Unlocking Temporal Flexibility: Neural Speech Codec with Variable Frame Rate
This addresses the problem of bitrate and token sequence inefficiency in real-time speech applications, representing an incremental improvement.
The paper tackled the inefficiency of constant frame rate (CFR) in neural speech codecs by proposing a Temporally Flexible Coding (TFC) technique with variable frame rate (VFR), achieving optimal reconstruction quality and competitive performance at lower frame rates.

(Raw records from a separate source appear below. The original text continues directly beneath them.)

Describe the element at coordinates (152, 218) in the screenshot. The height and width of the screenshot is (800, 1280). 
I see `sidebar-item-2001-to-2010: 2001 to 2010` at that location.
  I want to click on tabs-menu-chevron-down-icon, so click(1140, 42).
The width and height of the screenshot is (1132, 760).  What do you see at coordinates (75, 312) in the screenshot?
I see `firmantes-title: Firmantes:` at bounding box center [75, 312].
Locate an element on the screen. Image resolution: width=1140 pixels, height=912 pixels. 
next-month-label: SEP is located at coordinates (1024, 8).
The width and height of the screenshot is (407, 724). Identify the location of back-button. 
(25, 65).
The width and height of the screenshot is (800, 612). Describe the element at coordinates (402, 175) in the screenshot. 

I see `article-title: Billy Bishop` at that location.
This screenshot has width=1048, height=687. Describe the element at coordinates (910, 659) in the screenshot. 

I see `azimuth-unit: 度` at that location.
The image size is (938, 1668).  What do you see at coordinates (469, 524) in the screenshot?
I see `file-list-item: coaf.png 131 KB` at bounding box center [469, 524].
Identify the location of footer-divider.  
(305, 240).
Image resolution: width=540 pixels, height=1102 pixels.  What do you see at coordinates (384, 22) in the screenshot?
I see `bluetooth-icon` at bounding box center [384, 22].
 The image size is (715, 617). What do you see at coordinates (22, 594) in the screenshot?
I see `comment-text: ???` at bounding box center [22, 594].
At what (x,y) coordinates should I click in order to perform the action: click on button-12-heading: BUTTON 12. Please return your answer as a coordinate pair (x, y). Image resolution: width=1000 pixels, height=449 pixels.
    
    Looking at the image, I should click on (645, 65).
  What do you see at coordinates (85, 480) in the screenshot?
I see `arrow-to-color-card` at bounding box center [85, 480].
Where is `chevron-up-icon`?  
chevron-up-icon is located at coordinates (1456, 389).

Most neural speech codecs achieve bitrate adjustment through intra-frame mechanisms, such as codebook dropout, at a Constant Frame Rate (CFR). However, speech segments inherently have time-varying information density (e.g., silent intervals versus voiced regions). This property makes CFR not optimal in terms of bitrate and token sequence length, hindering efficiency in real-time applications. In this work, we propose a Temporally Flexible Coding (TFC) technique, introducing variable frame rate (VFR) into neural speech codecs for the first time. TFC enables seamlessly tunable average frame rates and dynamically allocates frame rates based on temporal entropy. Experimental results show that a codec with TFC achieves optimal reconstruction quality with high flexibility, and maintains competitive performance even at lower frame rates. Our approach is promising for the integration with other efforts to develop low-frame-rate neural speech codecs for more efficient downstream tasks.